Sous l’influence des crônicas de Clarice Lispector, une série de textes du poète américain Guy Bennett publiés tout au long de l’année 2024.
Je me rends compte
que je mène actuellement la vie que je m’étais imaginée il y a plusieurs années, sauf qu’à présent je veux autre chose.
Jour de l’an
Promenade cet après-midi sur les falaises au nord de Santa Monica. Pas mal de monde qui se balade en ce premier jour de l’année. Bribes de conversations en farsi, en russe, en coréen, en espagnol, même en anglais. Le sentier des falaises étant suffisamment élevé par rapport au niveau de la mer, les vagues qui déferlent en bas ne font qu’un léger bruissement. Ou est-ce la circulation sur la PCH ? Le bruit d’un hélicoptère de la police qui survole la plage. Parmi les maisons qui font face au sable : celle où John Lennon a passé une partie de son lost weekend au début des années 70.
Au sud : la jetée de Santa Monica, et plus loin : la péninsule de Palos Verdes. Entre les deux : des pétroliers, une poignée de bateaux de plaisance, très peu de surfeurs. Des avions décollant de LAX, survolant l’océan. Au loin, la silhouette ténue de Catalina, à quelques 29 miles de la côte.
Quelque part entre l’île et le continent, un tremblement de terre s’est produit à 8h27 ce matin – il m’a secoué alors que je prenais mon café. Je me demande : était-ce un écho du violent séisme survenu au Japon neuf heures plus tôt ?
En regardant la mer, j’imagine un tsunami qui fonce vers la côte. Il s’écrase contre la terre, engloutit la plage et les maisons, traverse aussitôt l’autoroute puis remonte les falaises, s’emparant de moi, me submergeant, m’emportant avec lui.
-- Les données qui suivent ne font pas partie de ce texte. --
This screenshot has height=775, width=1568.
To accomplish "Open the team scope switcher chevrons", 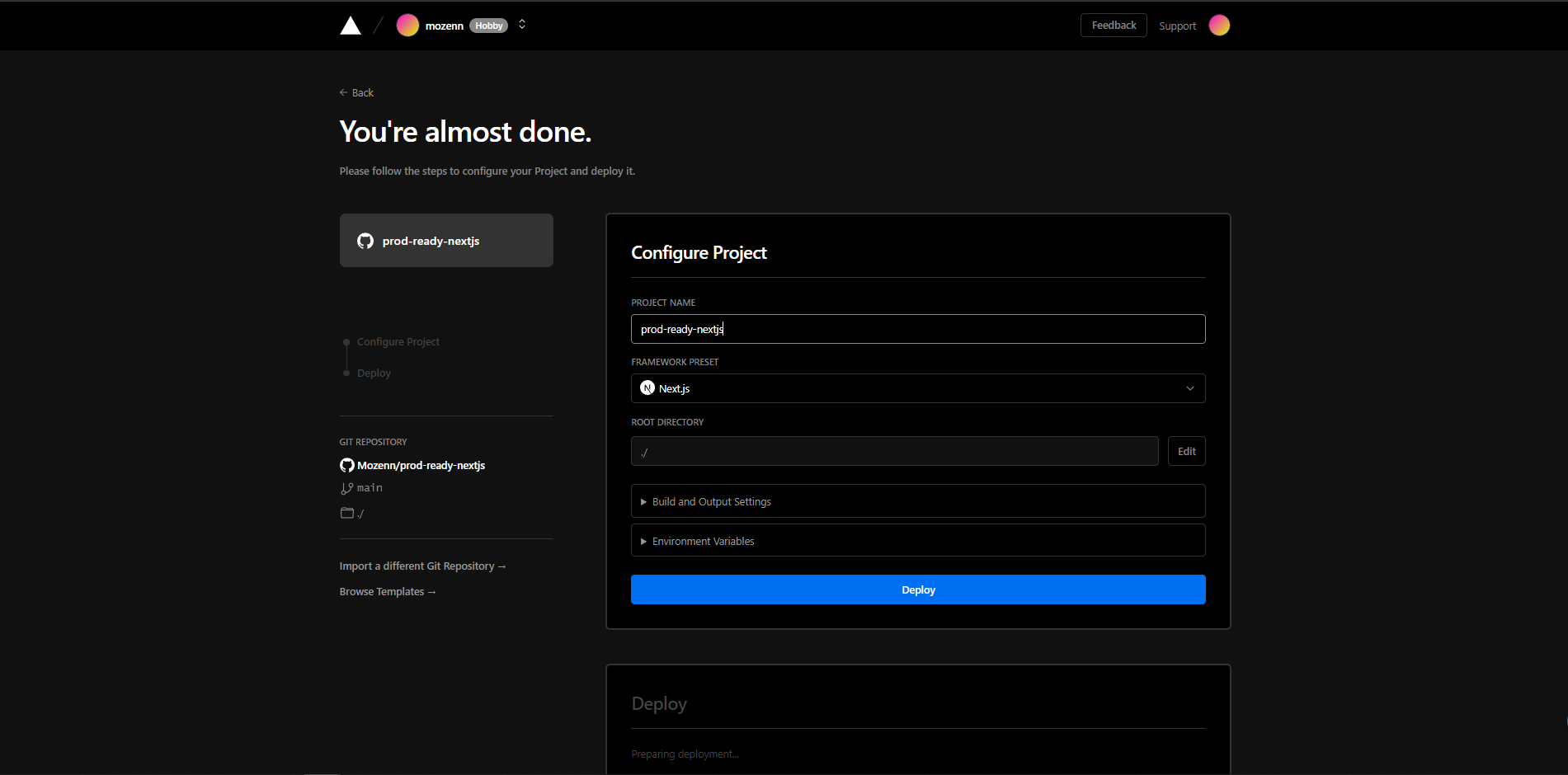I will [522, 25].
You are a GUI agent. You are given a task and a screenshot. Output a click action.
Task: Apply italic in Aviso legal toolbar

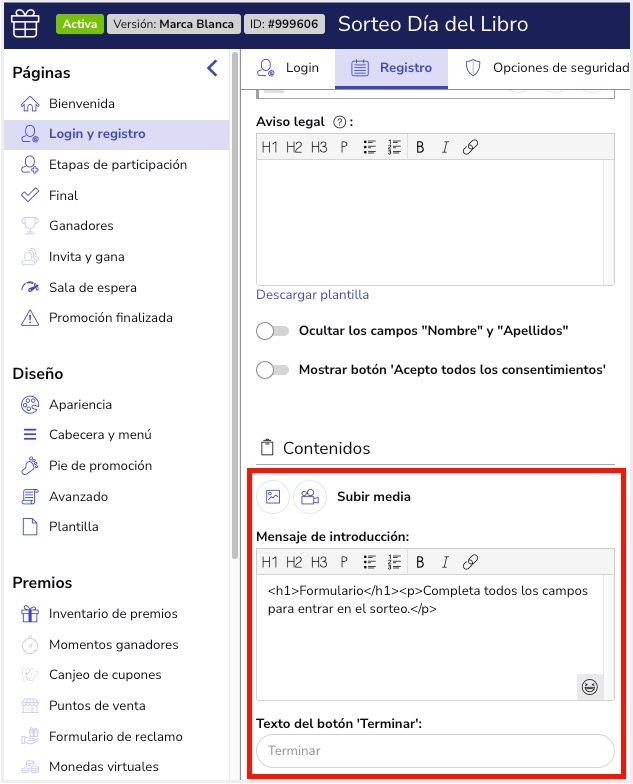pos(445,147)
(Une pensée pour ma mère, Marie Bennett, qui pour la première fois depuis 1937 n’est pas là pour accueillir le nouvel an.)
Un souvenir
Invité à dîner chez « El Hajj », ainsi appelé par ses amis pour le taquiner : il avait toujours voulu faire le pèlerinage mais n’en avait jamais eu les moyens.
Son appartement dans la médina de Fès est minuscule, environ 15m2. On est quatre – l’hôte, deux étudiants et moi – à tremper notre pain dans une petite casserole de byesar.
À un moment donné la conversation porte sur les disparités économiques et El Hajj explique que si les choses sont ainsi, c’est que dieu le veut.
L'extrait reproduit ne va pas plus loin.